***** THE DATA

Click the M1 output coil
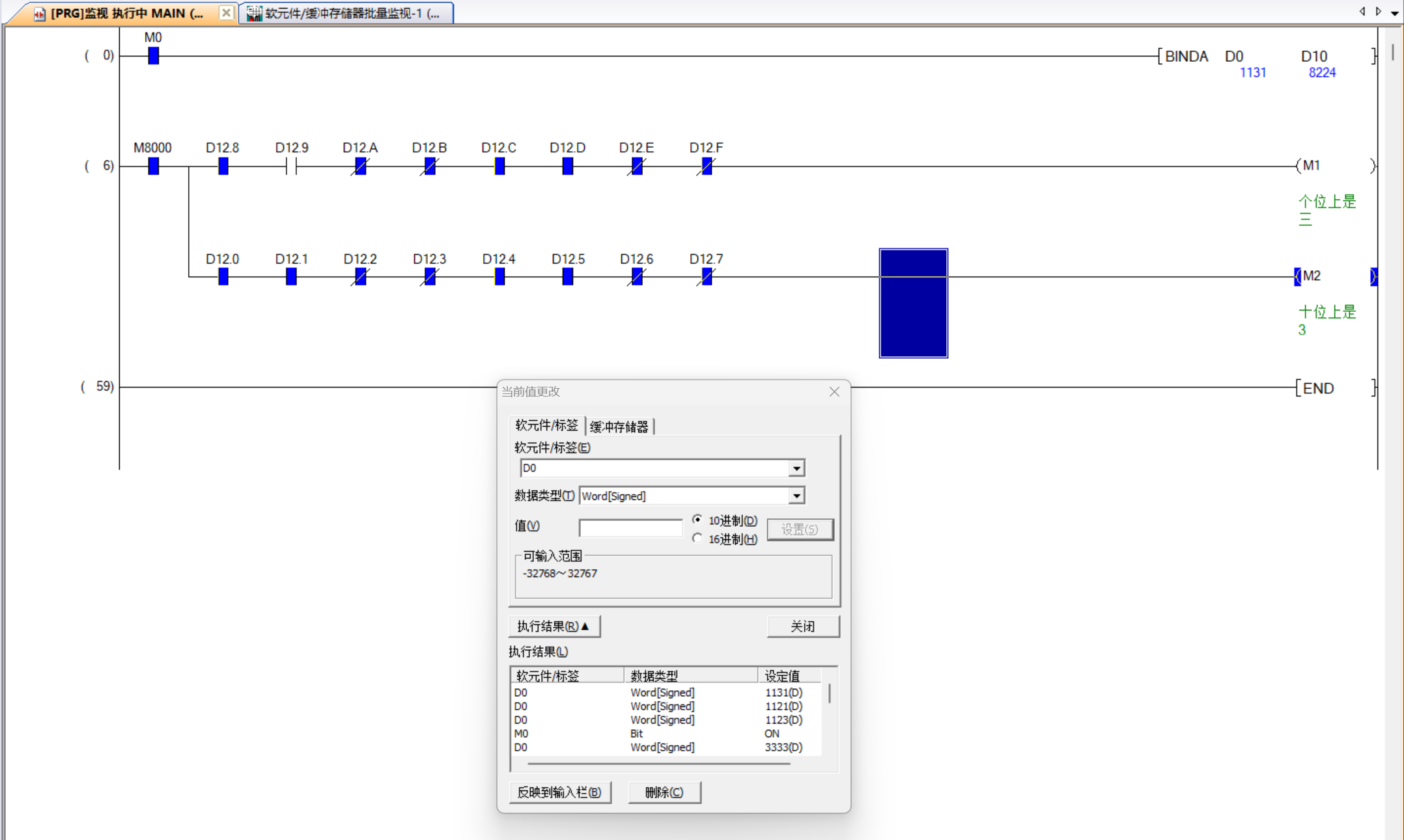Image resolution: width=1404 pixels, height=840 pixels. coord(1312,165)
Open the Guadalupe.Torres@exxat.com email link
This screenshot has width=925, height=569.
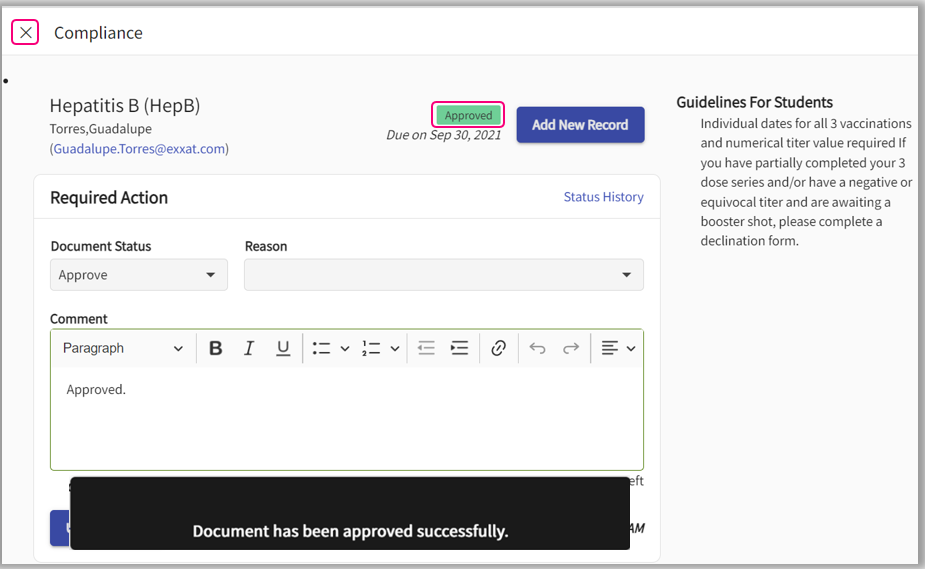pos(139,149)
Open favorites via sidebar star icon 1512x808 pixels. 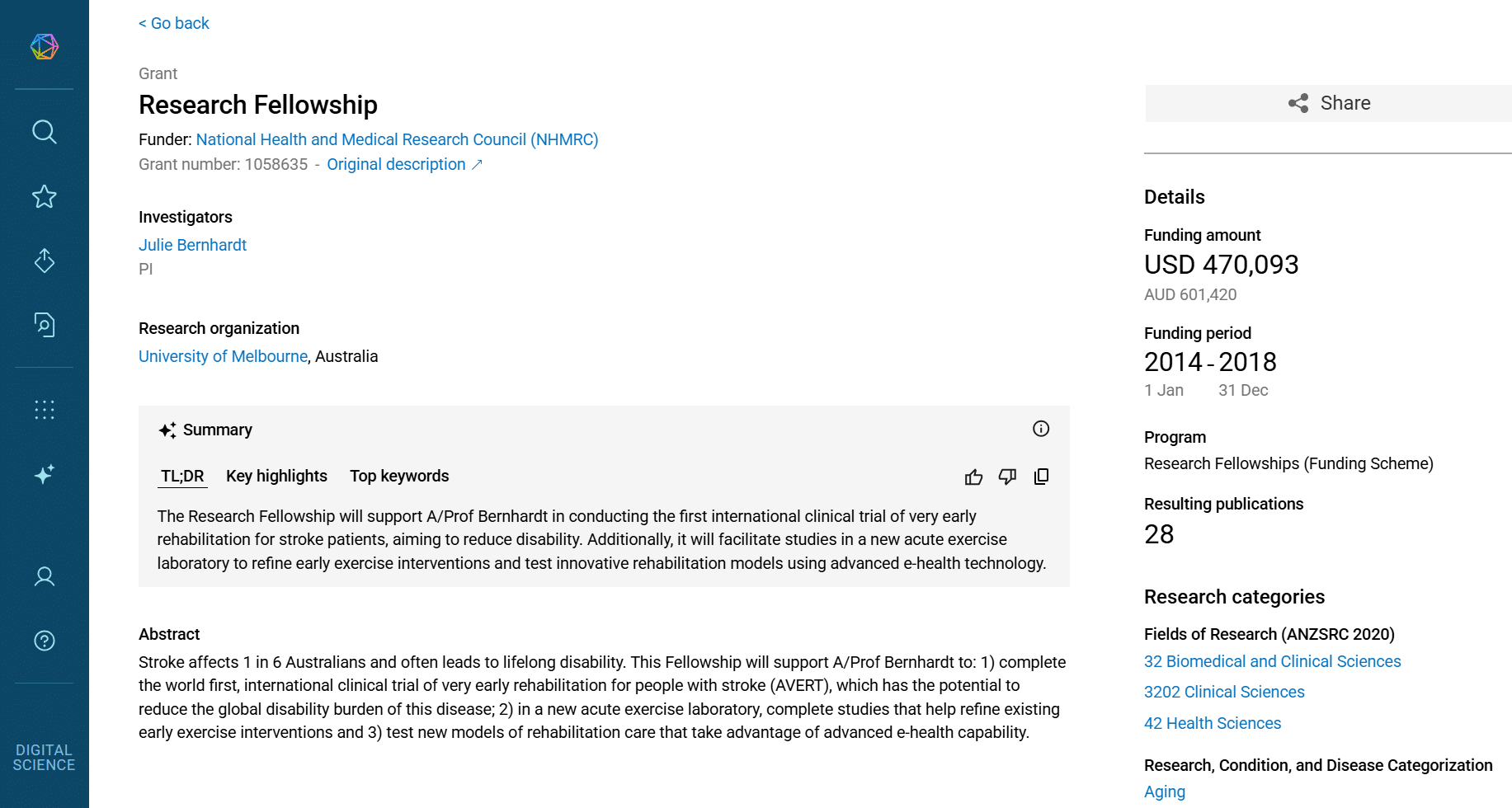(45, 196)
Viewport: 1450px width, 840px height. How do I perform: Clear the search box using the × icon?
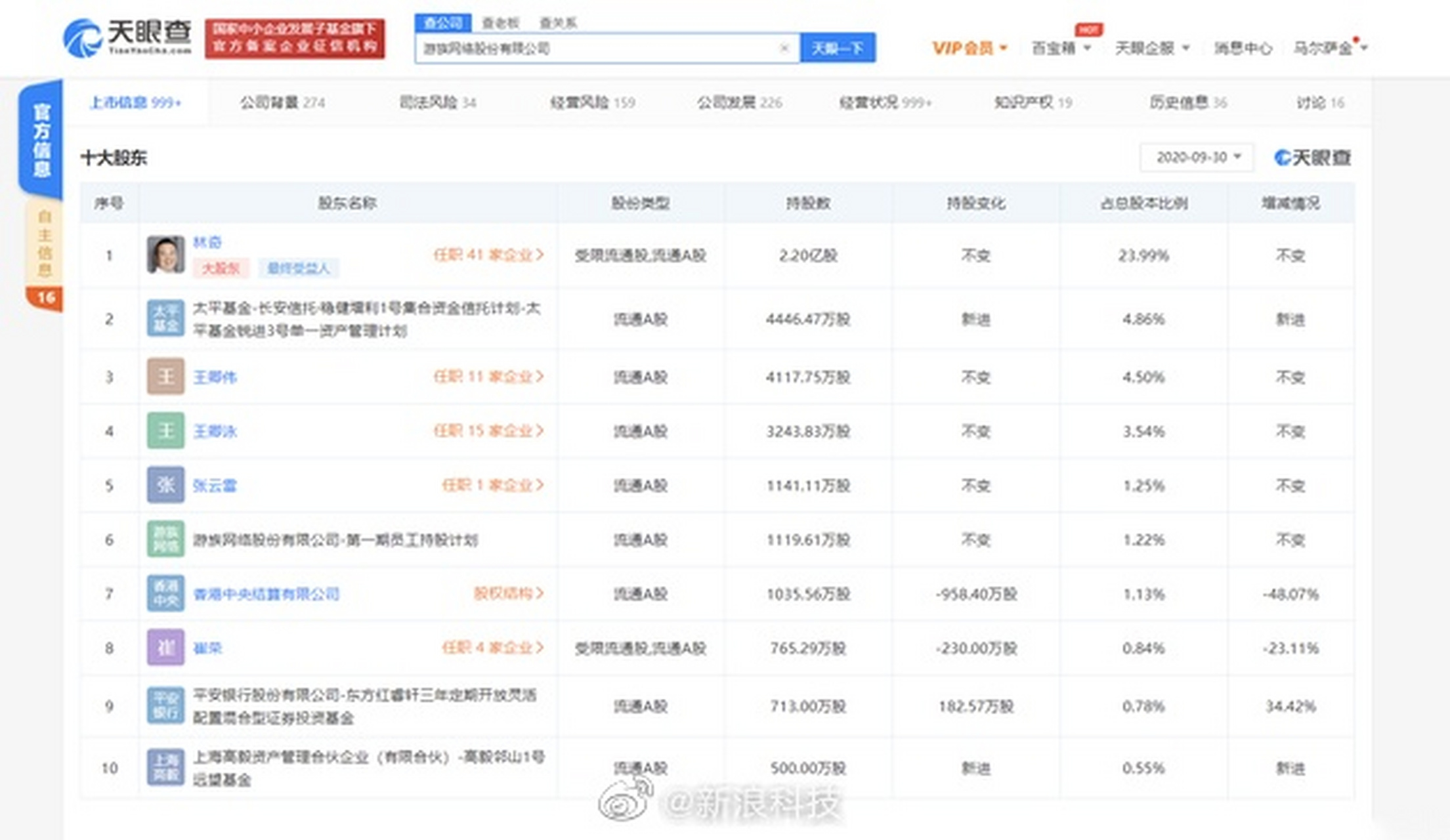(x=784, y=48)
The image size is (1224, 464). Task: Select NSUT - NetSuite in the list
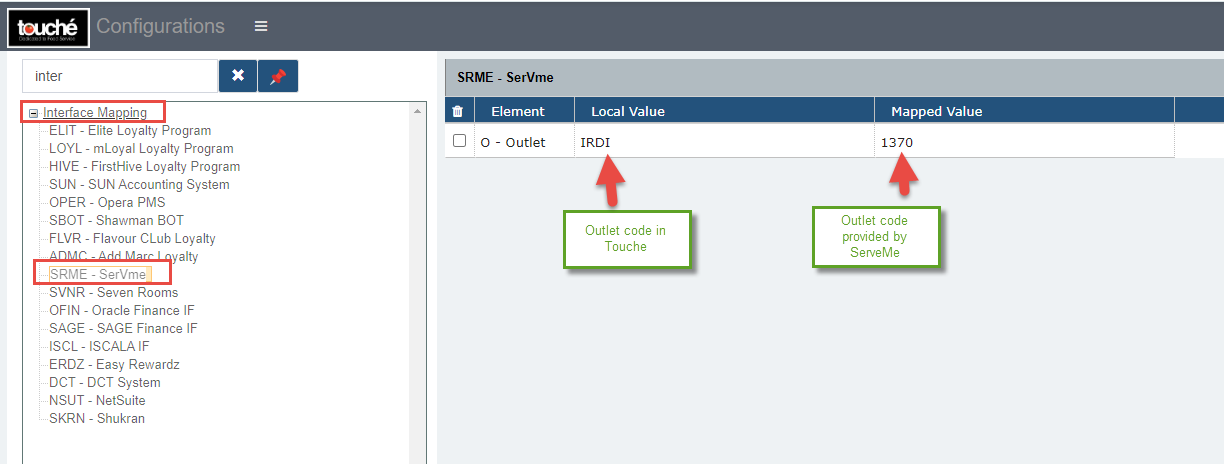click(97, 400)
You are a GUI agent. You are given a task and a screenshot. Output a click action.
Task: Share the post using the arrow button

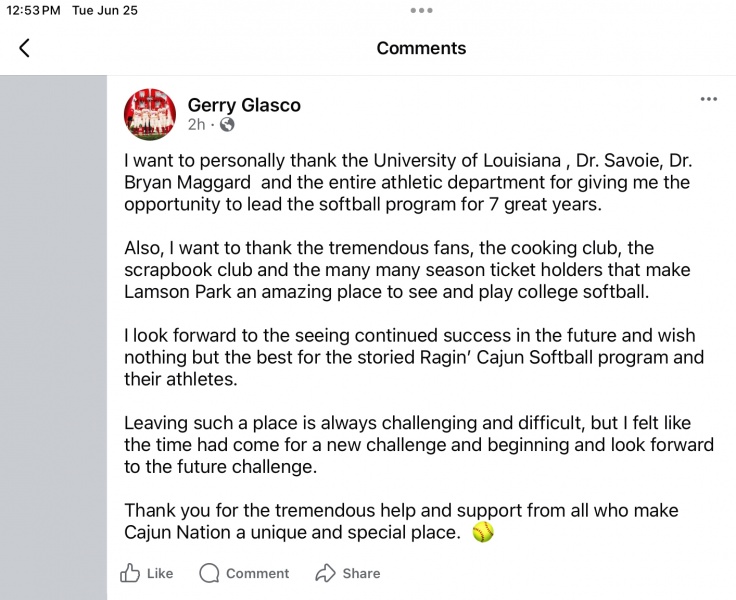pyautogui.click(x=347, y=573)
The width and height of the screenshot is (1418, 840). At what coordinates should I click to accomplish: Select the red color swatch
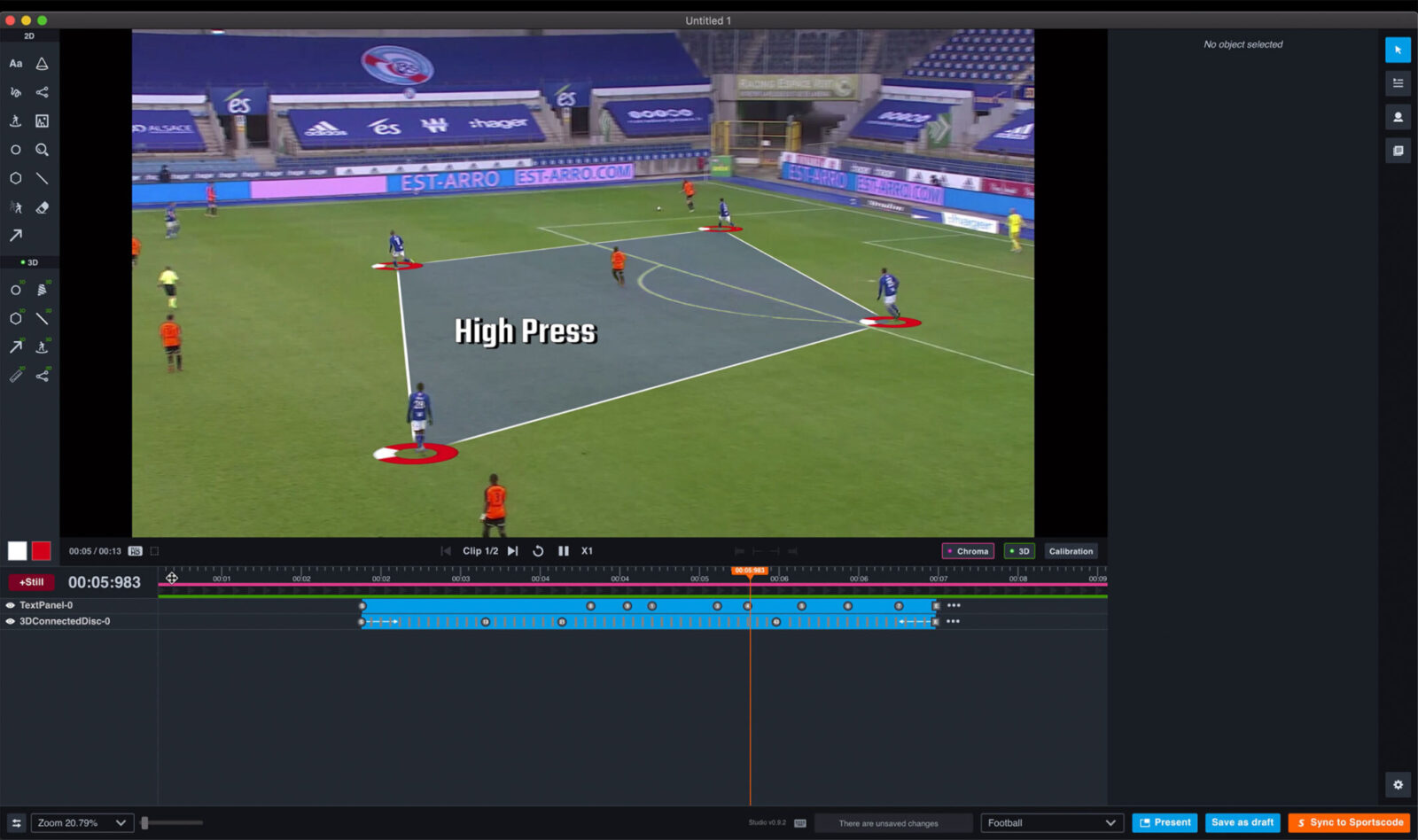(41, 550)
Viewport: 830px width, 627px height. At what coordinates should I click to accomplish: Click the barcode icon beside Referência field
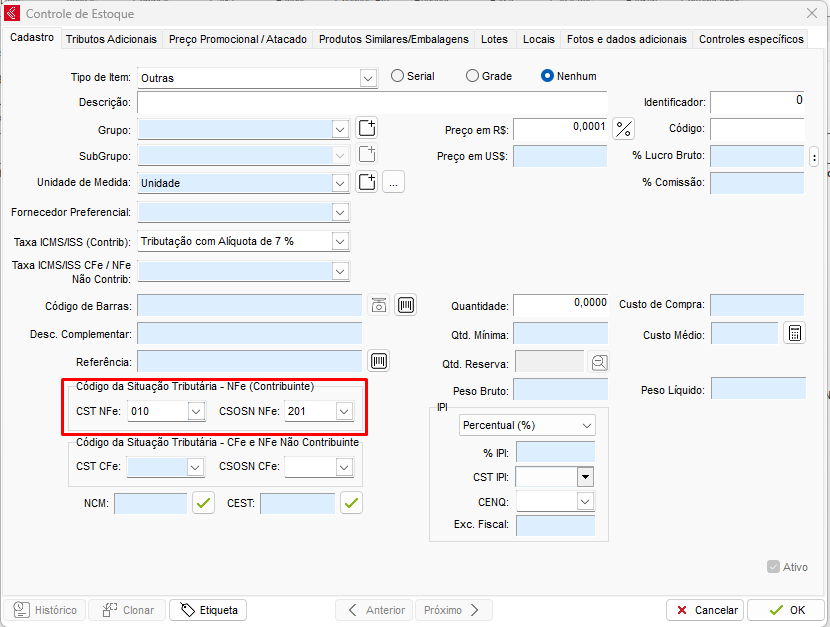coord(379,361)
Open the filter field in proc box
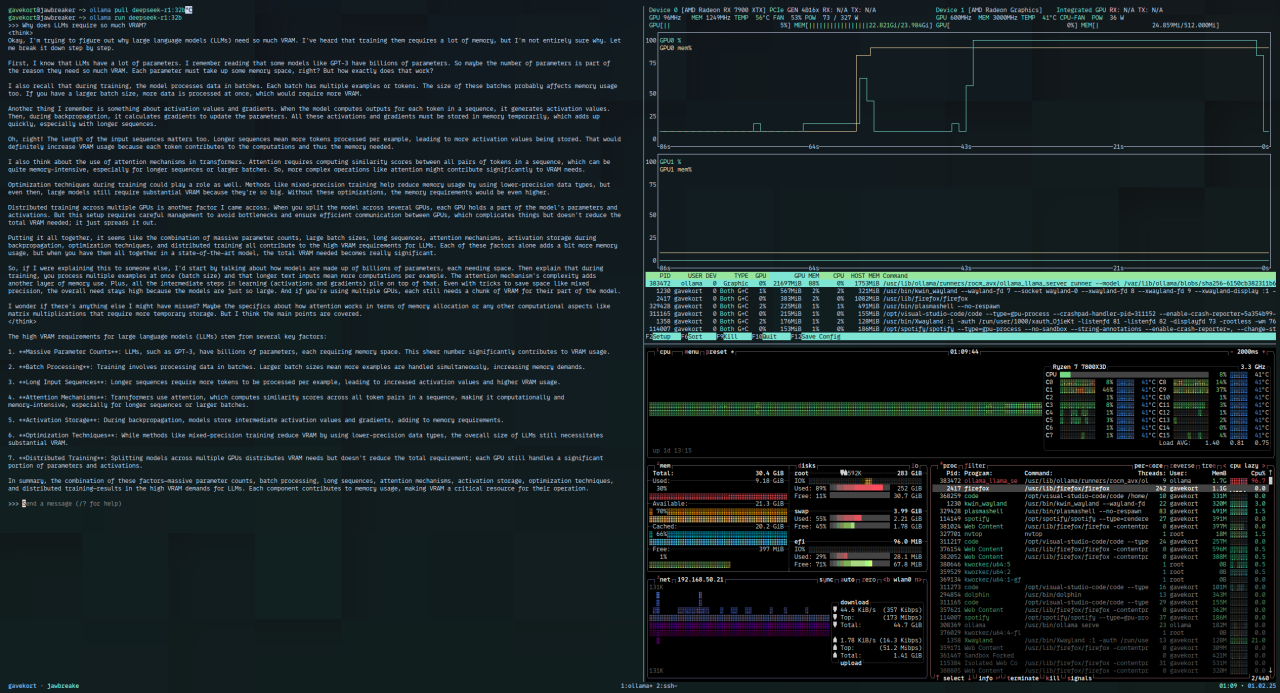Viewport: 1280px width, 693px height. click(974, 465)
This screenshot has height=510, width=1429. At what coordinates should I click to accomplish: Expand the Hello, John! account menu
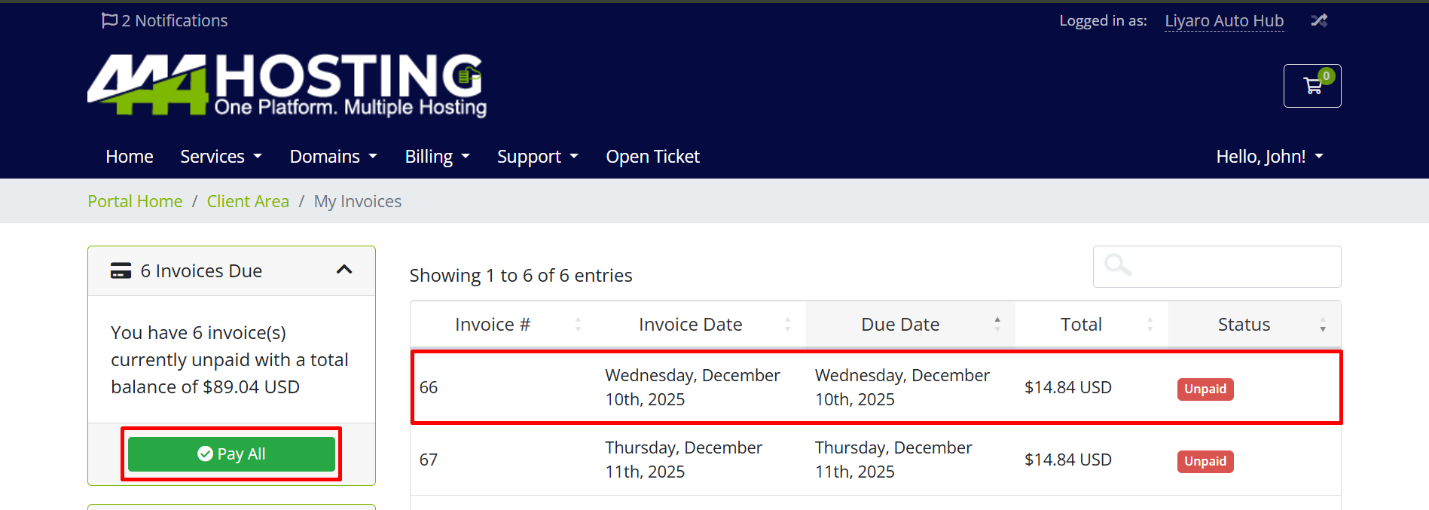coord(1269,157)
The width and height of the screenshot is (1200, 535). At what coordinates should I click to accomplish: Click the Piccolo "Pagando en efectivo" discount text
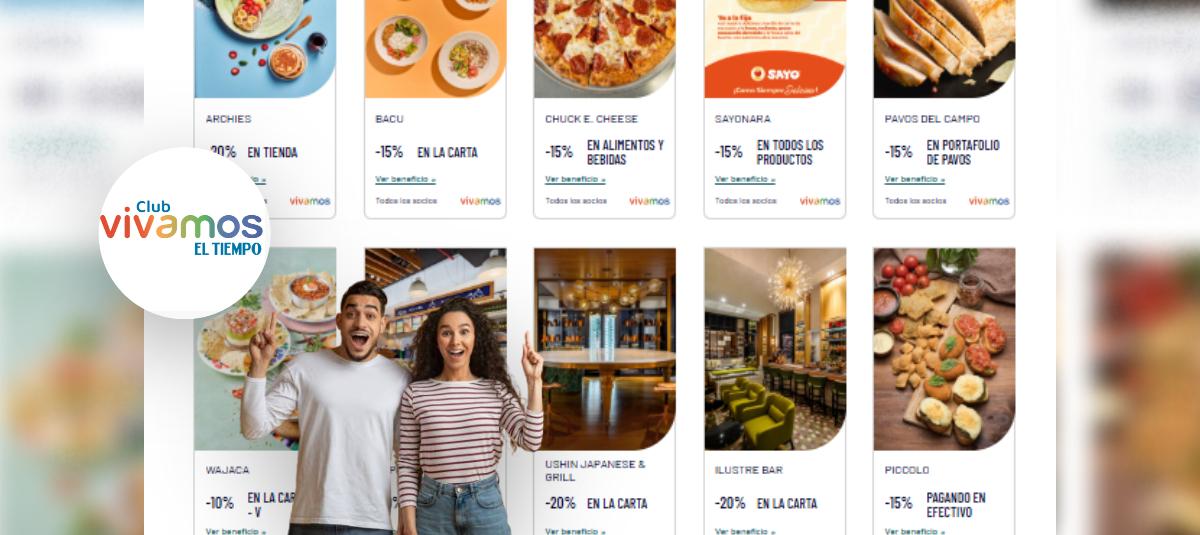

**********

[THE EXERCISE] Please retype the material from the line with "This screenshot has height=510, width=1429." through the end of the material, including both of those lines. Leave the pictures out of your answer.

[TASK RESULT]
This screenshot has height=510, width=1429. At what coordinates should I click to accomplish: Expand the Hello, John! account menu
coord(1269,157)
The width and height of the screenshot is (1200, 535). At what coordinates should I click to accomplish: Click the Piccolo "Pagando en efectivo" discount text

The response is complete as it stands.